■ Work order
Output each entry verbatim. Leave the images out.

■ Given records
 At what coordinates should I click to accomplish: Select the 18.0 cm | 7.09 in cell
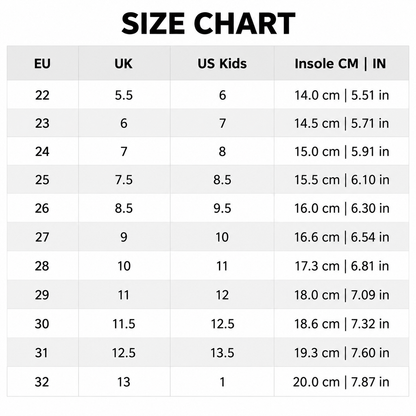(341, 295)
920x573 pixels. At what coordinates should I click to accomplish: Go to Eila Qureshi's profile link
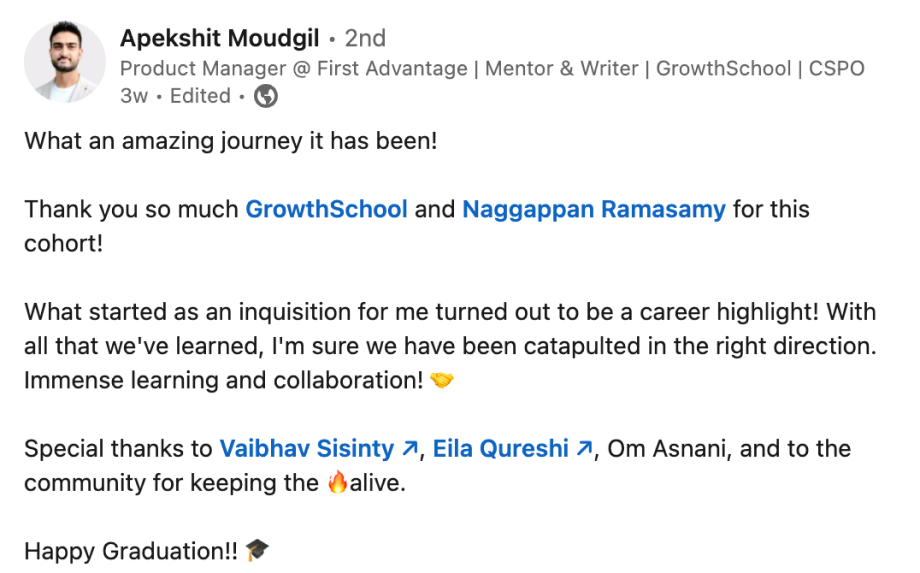coord(500,449)
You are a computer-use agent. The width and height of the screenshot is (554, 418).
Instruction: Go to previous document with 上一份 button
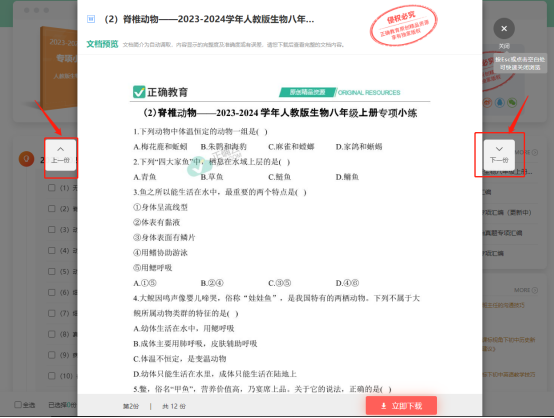click(x=60, y=155)
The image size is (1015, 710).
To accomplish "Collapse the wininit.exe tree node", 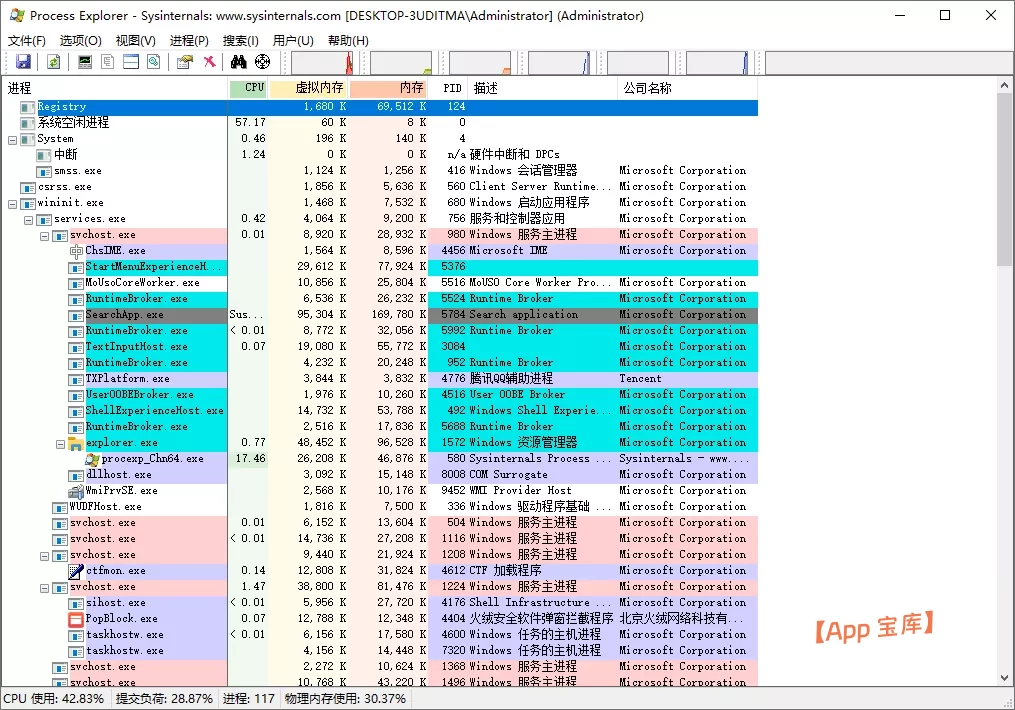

■ Output for this exercise
 At what coordinates should I click to accomplish: Select the 18.0 cm | 7.09 in cell
(341, 295)
920x573 pixels. At what coordinates should I click to accomplish: Go to Eila Qureshi's profile link
coord(500,449)
You are a computer-use agent. The width and height of the screenshot is (554, 418).
Instruction: Go to previous document with 上一份 button
click(x=60, y=155)
The image size is (1015, 710).
To accomplish "Collapse the wininit.exe tree node", 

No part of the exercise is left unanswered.